That work has looked like this:

Taking over a stalled ERP implementation that an organization had already invested heavily in — and delivering it across 120+ locations in six months, including logistics software, tax modules, and a rebuilt operational foundation.

Compressing a 65-day end-to-end process to under 20 — eliminating drag, reducing expense by $250K, and unlocking $1.3M in revenue through earlier contract initiation.

Standing up international production facilities from zero and qualifying to Fortune 500 standards in under two weeks — across language barriers, new equipment, and unfamiliar teams.

Transforming an underperforming logistics operation into a regional market leader — redesigning dispatch systems, eliminating stock-outs, rebuilding workflows and org structure — generating a $4.5M impact in six months.

Building a risk-mapping model that gave leadership a sharper picture of where problems were hiding — and using it to surface more than $500K in one year and $800K the following year.

Integrating eight acquired businesses in sixty days — all operational components, across a transport business and a warehouse operation — adding $20M to the consolidated entity.
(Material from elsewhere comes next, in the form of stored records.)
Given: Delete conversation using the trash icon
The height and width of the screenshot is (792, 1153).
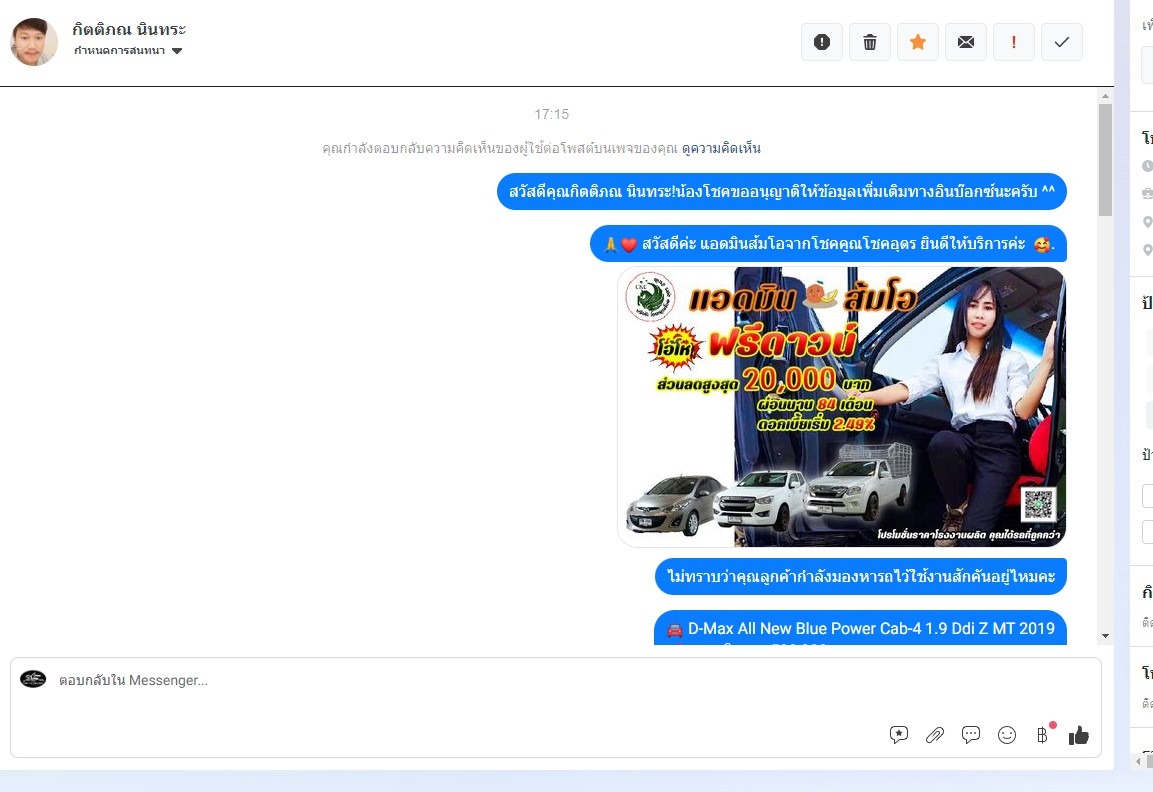Looking at the screenshot, I should tap(870, 42).
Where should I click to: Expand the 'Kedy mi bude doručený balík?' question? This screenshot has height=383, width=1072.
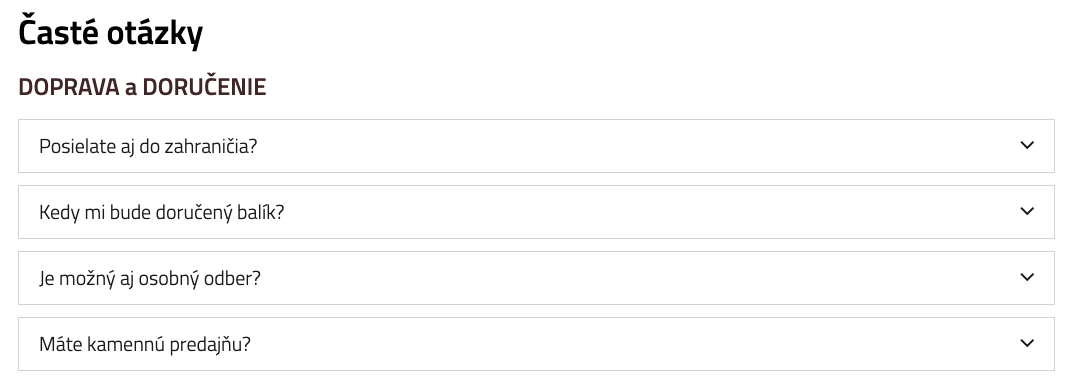[536, 212]
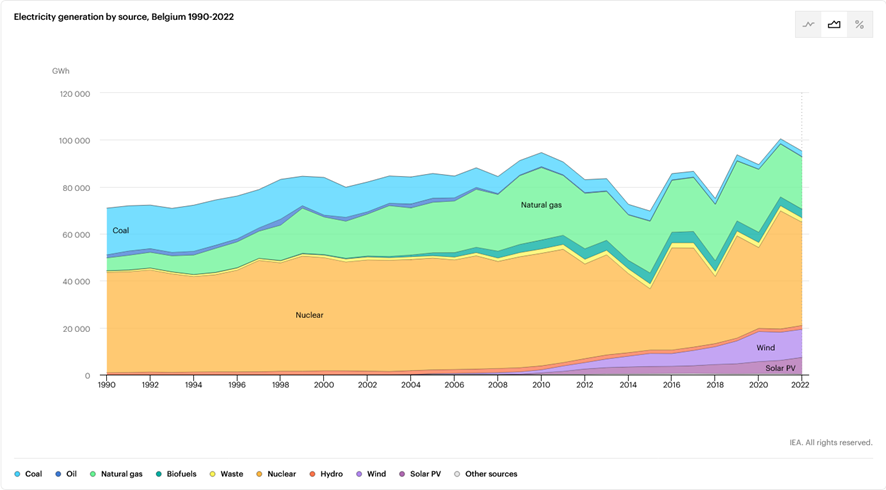The width and height of the screenshot is (886, 490).
Task: Toggle Other sources legend entry
Action: point(486,474)
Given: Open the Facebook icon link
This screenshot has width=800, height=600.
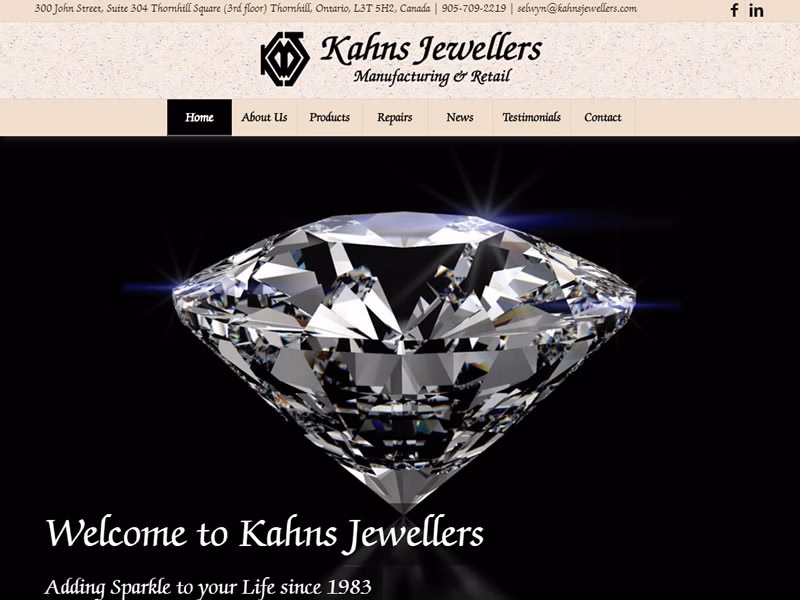Looking at the screenshot, I should (734, 10).
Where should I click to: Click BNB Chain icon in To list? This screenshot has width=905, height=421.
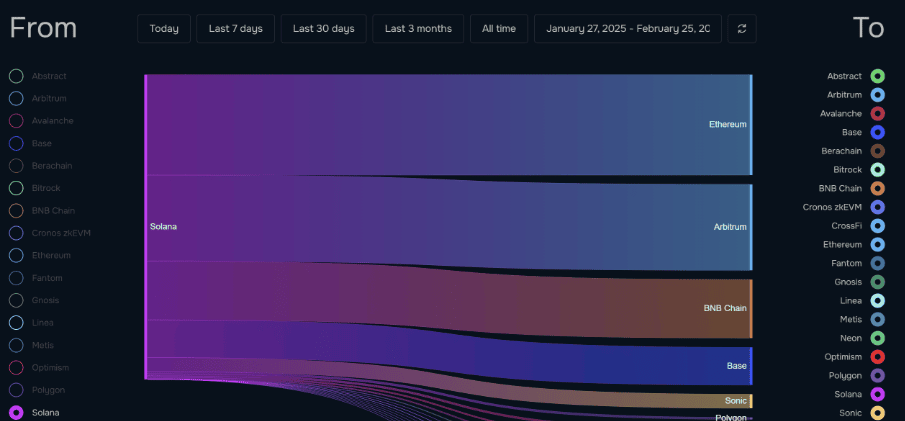877,188
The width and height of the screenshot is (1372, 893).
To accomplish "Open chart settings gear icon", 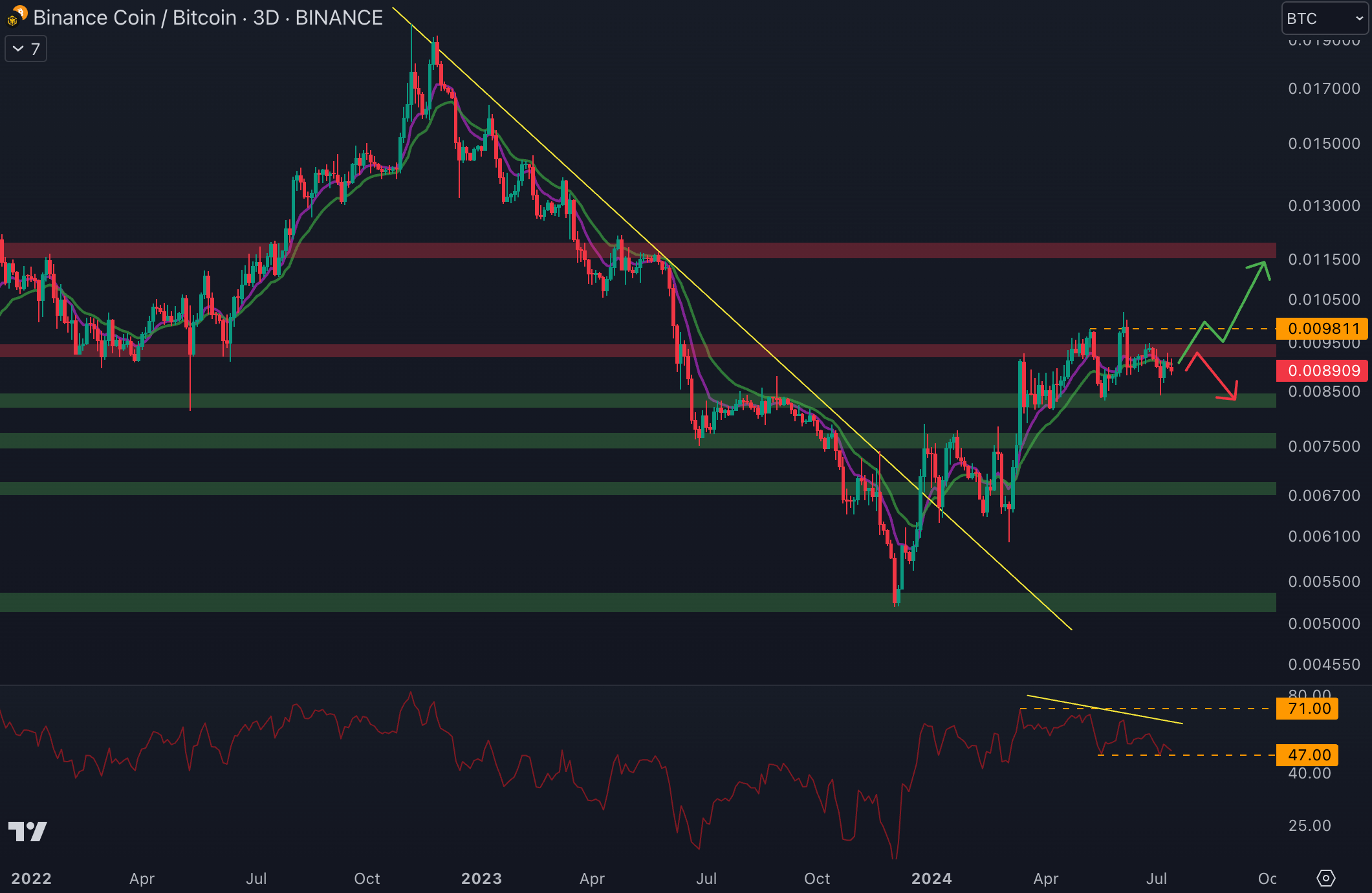I will pyautogui.click(x=1325, y=878).
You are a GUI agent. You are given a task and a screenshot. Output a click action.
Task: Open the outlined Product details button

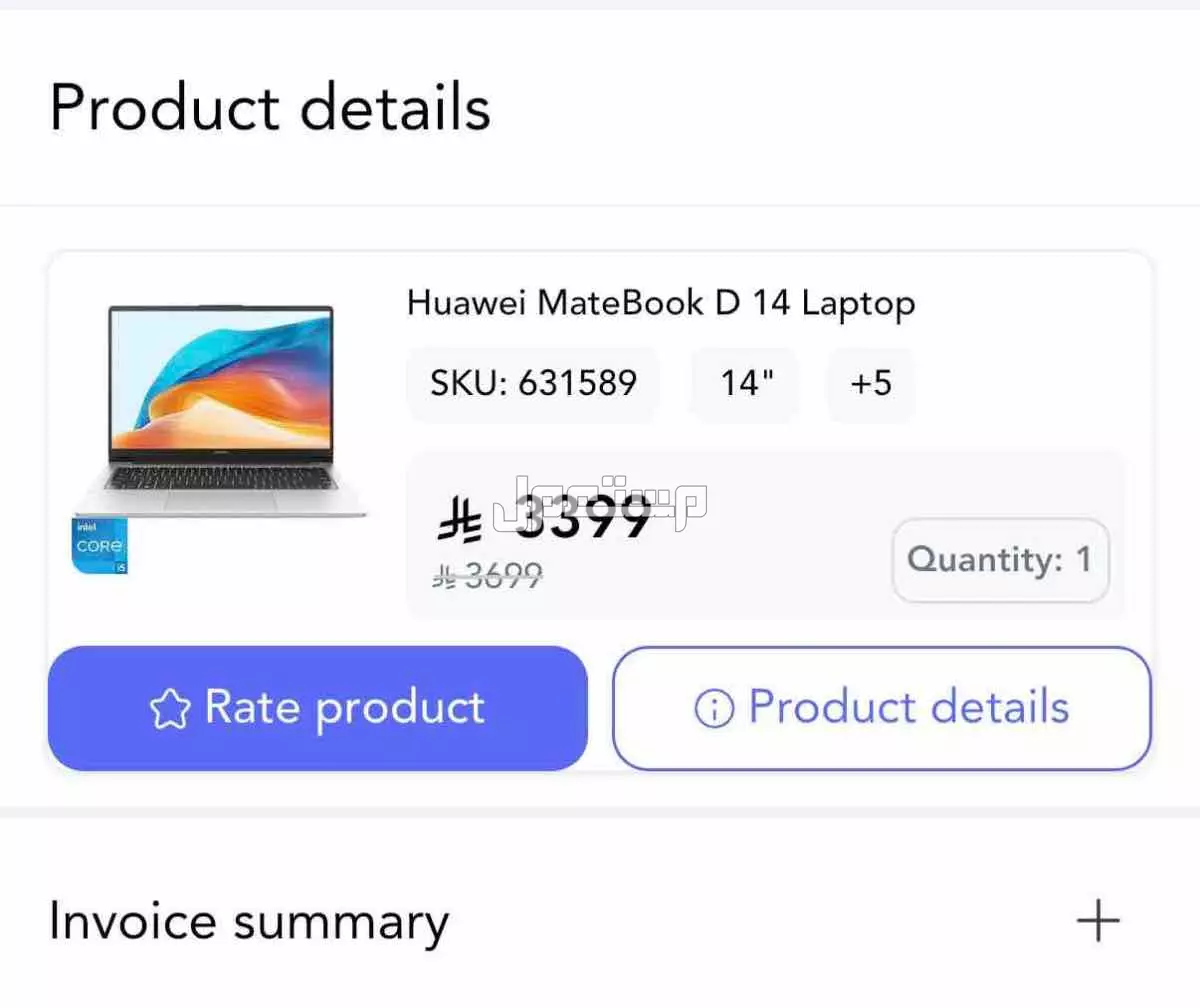pyautogui.click(x=882, y=708)
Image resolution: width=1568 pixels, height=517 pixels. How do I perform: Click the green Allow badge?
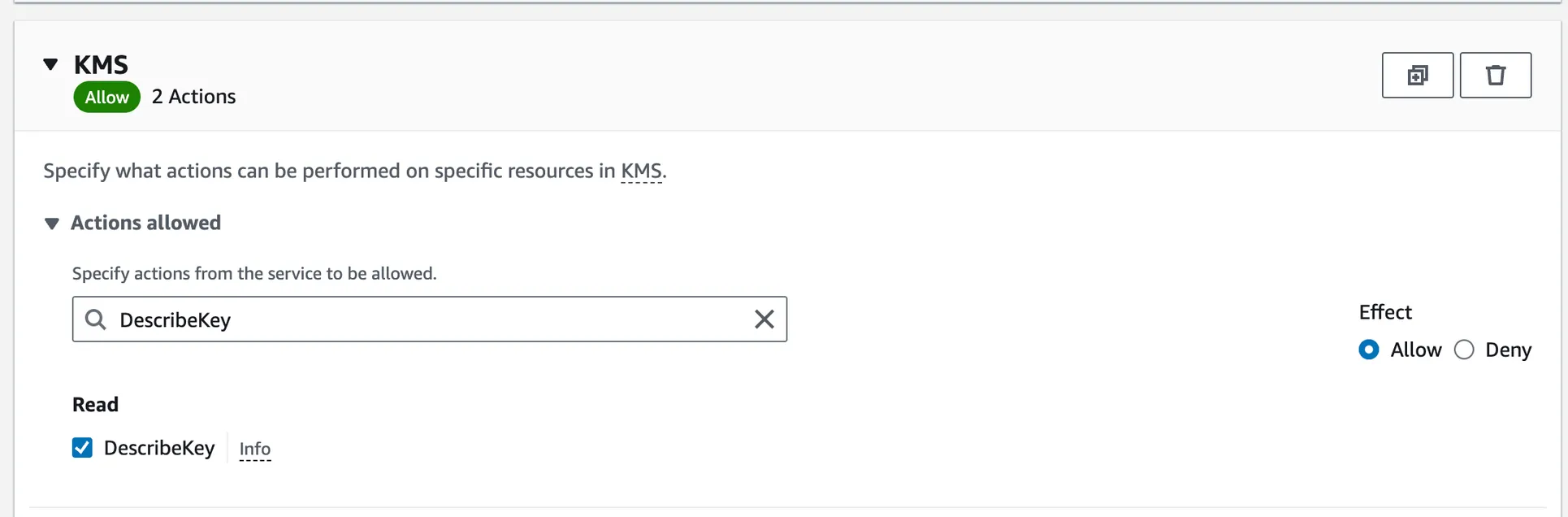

Building AI capability inside organizations — designing processes that use AI to remove human subjectivity from decisions, training staff across departments on prompting, workflow design, and agent-based automation, and shifting teams from manual task execution to exception-based reporting. The practical result: people working at a higher level because the methodical and tedious work has been engineered out.

Developing executives and employees through structured coaching and organizational development — using frameworks including FYI, Myers-Briggs personality analysis, and direct feedback tools like Stop/Start/Continue to identify strengths, growth edges, and overused patterns. At scale, this included redesigning the performance review process for a 12K-person organization — replacing a scored numeric system with a direct feedback model that produced measurably more honest manager conversations and shifted how performance was discussed across the enterprise. At the individual level, this work has included re-engaging disenchanted employees, guiding mentees through career inflection points, and helping leaders influence outcomes by bringing others to conclusions rather than imposing them — the most durable kind of organizational change.

The through-line across all of it: the stated problem is rarely the real problem. Root cause is almost always one layer deeper — in a process that was never designed for current scale, a system configured for a business that no longer exists, or a data environment where nobody fully trusts what they're looking at. Finding that layer — and fixing it in a way that holds — is what Fulcrum Advisory does.

The methodology is grounded in Six Sigma principles, financial performance analysis, systems integration, change management, AI implementation, and organizational development. The lens is always cross-functional — because operational problems almost never stay inside one department, and solutions that don't account for that don't stick.

Based in Southern Oregon, Fulcrum Advisory partners with organizations across the U.S. and internationally.